→ **EXCERPTED DATA**
____________

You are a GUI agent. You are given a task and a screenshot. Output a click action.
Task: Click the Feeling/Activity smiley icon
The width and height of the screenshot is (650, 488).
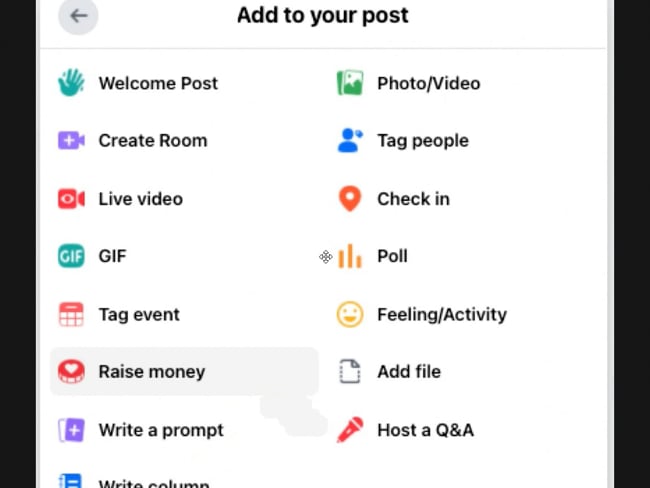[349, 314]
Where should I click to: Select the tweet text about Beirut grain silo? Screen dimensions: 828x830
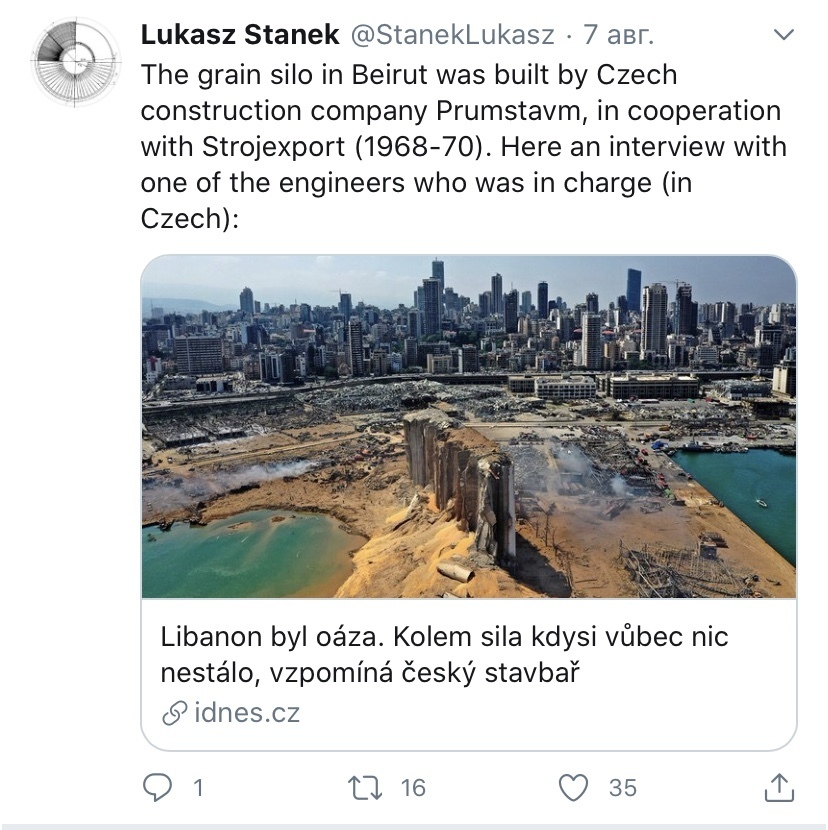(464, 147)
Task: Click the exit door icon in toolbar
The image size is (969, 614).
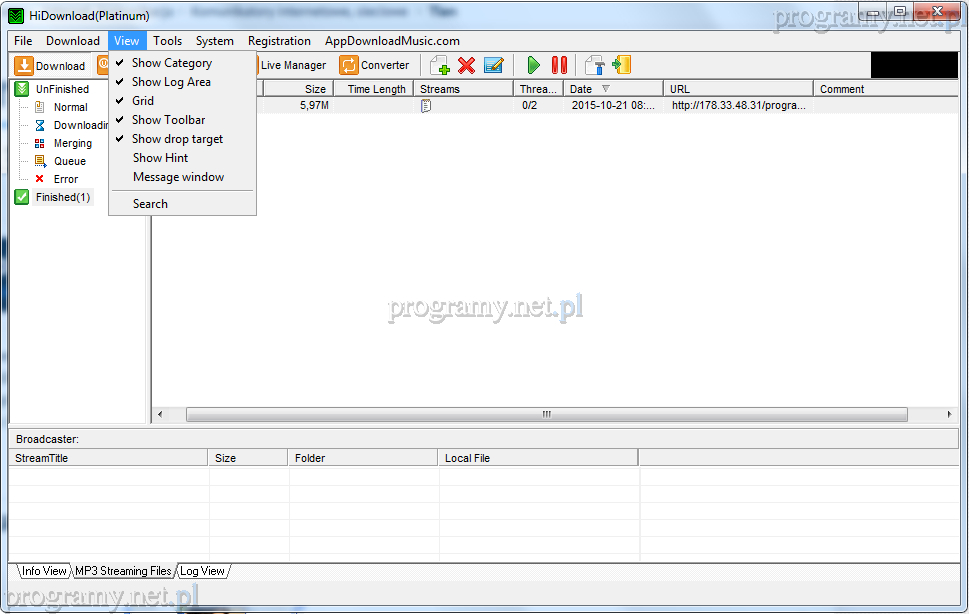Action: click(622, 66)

____________

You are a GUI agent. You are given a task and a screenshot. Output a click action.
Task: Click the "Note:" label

____________

→ **TASK TO CARRY OUT**
For the listing above, work out how many lines contain the string "icon" and return only that figure.

→ **ANSWER SECTION**
2